Consider the following algorithm:

1. pick an integer $n> 0$.

2. If $n$ is even, divide by 2. If $n$ is odd, find the least perfect square $m^2$ greater then $n$ and add $m^2$+n.

3. Repeat step 2. with either $n/2$ or $n + m^2$.

The conjecture is this algorithm will always terminate at a 1 or an 11. To show it terminates can be done by induction. Why do 1 and 11 appear? Is there anything significant about the number of "termination points" (here, just 1 and 11, so 2 termination points.)?

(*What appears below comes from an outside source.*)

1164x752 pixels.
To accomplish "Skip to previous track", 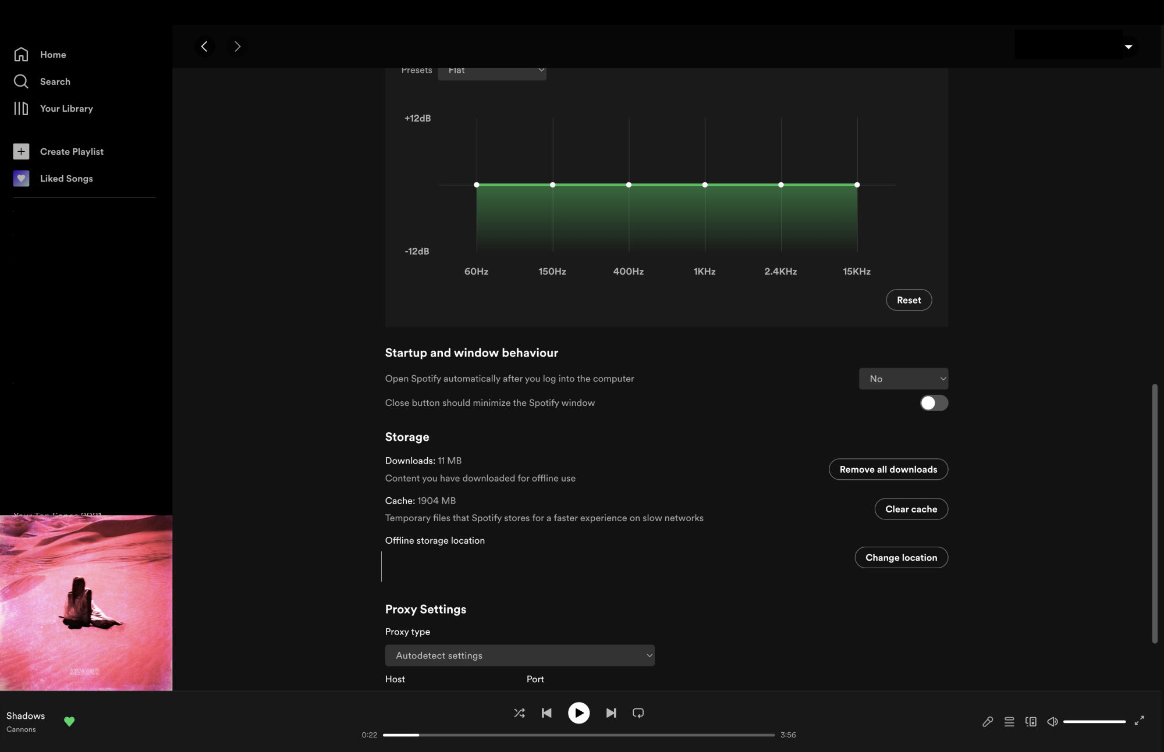I will pyautogui.click(x=546, y=712).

Generalization: The algorithm seems to terminate for all $n$ when replacing the least perfect square greater than n with the greatest perfect square less than n. It also seems to terminate when square is replaced by any power.

How can I understand this algorithm and its variations better, and in particular, the numbers where it terminates?

Answer 1

The calculations were done by Dr. Matthijs Coster found it was true for 100,000 numbers; and Neil Fernandez reached 1.2*10^6 .

Answer 2

It is not surprising that there is a small number of final cycles. I don't think there is an easy way to show there are only $2$. If $n$ is large and odd, $m^2$ will not be much larger than $n$, so adding it approximately doubles $n$. If $m$ is even, $m^2 \equiv 0 \pmod 4, n+m^2$ will be odd and equivalent to $n \pmod 4$. If $m$ is odd, $m^2 \equiv 1 \pmod 4$ and $n+m^2$ will be even, so we will divide by $2$ next time. We then have a $\frac 12$ chance to divide by $2$ again, so there is a downward bias. To avoid a cycle, you need to find an $n$ such that the next bigger square is even more than it is odd over the long run.

Given a cycle, there are chains that will feed into it. As you say, the cycle including $1$ is $1,5,14,7,16,8,4,2$. That means that $10,28,32$ and any number that is one of these multiplied by a power of $2$ will feed into it. For example, $3 \to 7$, so any number of the form $3\cdot 2^n$ will feed this cycle.

I don't know how to prove there are no cycles composed of larger numbers than you have tested. The usual way would be to find some number that you could prove any larger number must reach a smaller one, then to compute all the trajectories up to that number. The downward bias I noted does not provide such a bound, it is just a heuristic argument.